ANWEISUNGEN:
1. Womit waren laut dem Text zu den Protesten in Qatif die drei Männer bewaffnet, die im Oktober einen Lebensmittelladen überfielen?
2. Gib aus dem Text zu den Protesten in Qatif den Abschnitt wortgetreu wieder, der mit den Worten „Die Fäuste in“ einsetzt und mit „Qatif getroffen hat.“ schließt.

Die Fäuste in den Himmel stoßend skandierten die
Demonstranten: „Tod den Al Saud!“
Hassan war auf
diesem Protestzug. „Hinter mir lief ein pensionierter
Armeeoffizier, der laut mit sich gerungen hat, bevor er eingestimmt
hat“, erzählte er, um zu unterstreichen, wie tief der Tod
der jungen Männer die Schiiten in Qatif getroffen hat.
Danach ist die
Gewalt eskaliert. Ein paar Nächte lang hallte schweres
Gewehrfeuer durch die Straßen. Die Tonspur der Videos dieser
Nächte hört sich an wie Trommelfeuer von der Front. Einige
Häuserwände im Süden der Stadt, sah ich bei meinem
Besuch, waren noch immer mit einem dichten Netz von Einschusslöchern
überzogen.
Überrascht
waren jedoch nicht viele in Qatif über diese Eskalation. Dass
auch Leute auf der Seite der Demonstranten auf die Sicherheitskräfte
geschossen haben, war in der Stadt ein offenes Geheimnis –
wenn auch niemand gerne darüber sprach.
Der Vorsitzende der
Menschenrechtsgruppe HRFS Ibrahim Mugaitib sagte mir: „In der
saudischen Kultur ist es so, dass jeder Haushalt bewaffnet sein
sollte. Natürlich laufen fünfundneunzig Prozent der Leute
nicht mit Waffen auf der Straße herum.“ Wie andere
berichtete er jedoch, in der Region von Qatif gebe es einen
florierenden Schwarzmarkt von Schusswaffen. Bei Hochzeiten und
anderen Feiern werde vor allem in Awamija immer wieder einmal in die
Luft geschossen. Im Oktober habe es einen viel beachteten Fall in
Qatif gegeben, als drei Männer, bewaffnet mit Kalaschnikows,
einen Lebensmittelladen überfielen. „Wir haben die
Behörden schon lange aufgefordert, diese gefährlichen
Waffen aus dem Verkehr zu ziehen“, so Mugaitib. Aber die
hätten nichts unternommen.

AUSZUG DER ZEILEN:
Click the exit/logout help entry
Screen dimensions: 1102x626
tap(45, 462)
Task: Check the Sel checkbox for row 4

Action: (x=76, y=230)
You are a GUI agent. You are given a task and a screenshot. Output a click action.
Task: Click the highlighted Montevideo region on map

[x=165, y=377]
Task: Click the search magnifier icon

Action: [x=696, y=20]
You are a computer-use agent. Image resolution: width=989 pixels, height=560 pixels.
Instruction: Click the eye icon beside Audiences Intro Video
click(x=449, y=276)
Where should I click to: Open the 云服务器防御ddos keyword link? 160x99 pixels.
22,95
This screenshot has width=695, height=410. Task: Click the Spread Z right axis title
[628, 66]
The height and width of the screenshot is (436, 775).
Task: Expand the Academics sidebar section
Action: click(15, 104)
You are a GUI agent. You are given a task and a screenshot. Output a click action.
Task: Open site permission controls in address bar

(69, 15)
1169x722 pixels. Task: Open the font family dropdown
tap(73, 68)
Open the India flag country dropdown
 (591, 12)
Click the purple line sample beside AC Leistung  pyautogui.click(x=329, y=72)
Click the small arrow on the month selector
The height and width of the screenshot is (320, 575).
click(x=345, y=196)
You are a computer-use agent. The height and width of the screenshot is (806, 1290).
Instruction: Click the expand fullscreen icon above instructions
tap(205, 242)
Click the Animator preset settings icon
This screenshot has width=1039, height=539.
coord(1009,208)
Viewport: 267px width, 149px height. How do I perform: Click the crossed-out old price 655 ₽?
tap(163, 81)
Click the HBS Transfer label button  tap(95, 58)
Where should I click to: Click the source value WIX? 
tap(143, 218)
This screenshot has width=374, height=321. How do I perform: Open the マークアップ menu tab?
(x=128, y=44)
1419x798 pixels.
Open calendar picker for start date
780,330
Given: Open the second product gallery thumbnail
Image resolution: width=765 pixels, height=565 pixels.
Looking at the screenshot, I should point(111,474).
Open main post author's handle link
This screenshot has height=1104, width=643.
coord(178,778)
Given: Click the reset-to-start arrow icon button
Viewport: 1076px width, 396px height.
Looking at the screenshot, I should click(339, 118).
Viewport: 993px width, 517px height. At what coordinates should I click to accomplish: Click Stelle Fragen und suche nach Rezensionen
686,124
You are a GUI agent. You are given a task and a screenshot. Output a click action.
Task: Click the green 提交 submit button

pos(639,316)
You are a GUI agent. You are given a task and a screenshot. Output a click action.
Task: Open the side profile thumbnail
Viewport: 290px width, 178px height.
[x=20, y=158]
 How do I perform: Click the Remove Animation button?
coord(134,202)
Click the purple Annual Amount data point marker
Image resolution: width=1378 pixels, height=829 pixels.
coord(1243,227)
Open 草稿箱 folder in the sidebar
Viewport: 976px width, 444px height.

LÖSUNGEN JE AUFGABE:
1. Mit Kalaschnikows.

2.
Die Fäuste in den Himmel stoßend skandierten die
Demonstranten: „Tod den Al Saud!“
Hassan war auf
diesem Protestzug. „Hinter mir lief ein pensionierter
Armeeoffizier, der laut mit sich gerungen hat, bevor er eingestimmt
hat“, erzählte er, um zu unterstreichen, wie tief der Tod
der jungen Männer die Schiiten in Qatif getroffen hat.